Vennum, born in Edina, was the eldest of two children. His father, Thomas Vennum Sr., was a prominent lawyer. His mother, Margaret, who went by the nickname "Mike," ran the resort on Madeline Island.

Vennum Jr. graduated from Yale University and Harvard University.

He fell in love with ethnomusicology and yearned to learn more about Ojibwe music, recalled longtime friend Mimi Heersema Smith, who grew up with Vennum Jr. on Madeline Island.

"He had so much intellectual energy and so many interests," she said. "He lived so fully, and he loved people."

The man who was like a brother to her also had a delightfully wicked sense of humor. She recalled a time when they were together for Thanksgiving and she was sleeping in the attic bedroom of an old house. He made wailing sounds, pretending to be a ghost. It terrified her, she said, laughing.

But when it came to his work, he was very serious.

He sought the help of Ojibwe elders to learn about their traditional music and accurately document it.

"He really studied it and wrote it down," Newhall said. "In the process he became very close friends with hundreds of Native Americans in northern Minnesota and Wisconsin. That led to some of the writings he did."

He penned scholarly books on Ojibwe music, wild rice, lacrosse's indigenous roots and on the life of Ojibwe singer Bill Baker.

"His books were all flagship historical and cultural research," LaDuke said. "He was highly regarded by our community, and he liked that we liked him so much."
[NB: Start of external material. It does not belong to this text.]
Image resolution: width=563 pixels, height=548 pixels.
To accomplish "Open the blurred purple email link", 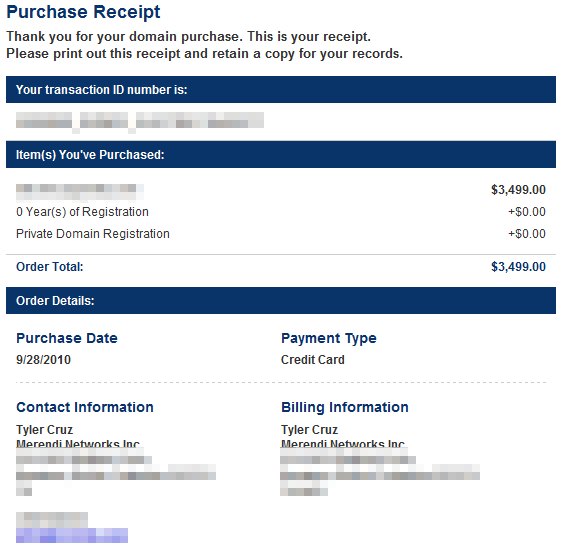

In the late 1990s, Vennum suffered a stroke, and as a result he no longer could play the piano. But his mind was still sharp, and he kept writing.

At his house on the island, he embarked on a new project: the building of an Ojibwe birch-bark canoe from scratch. That project was the subject of a documentary called "Earl's Canoe."

His book on the Ojibwe dance drum inspired Mickey Hart, the drummer for the Grateful Dead. Hart then went on to make CDs featuring Indian music, working with Vennum, a proud Dead Head.

In his final days, Vennum listened to recordings of Bach, the Grateful Dead and the sounds of Lake Superior, said Kim Graden, his licensed caregiver.

Services have been held.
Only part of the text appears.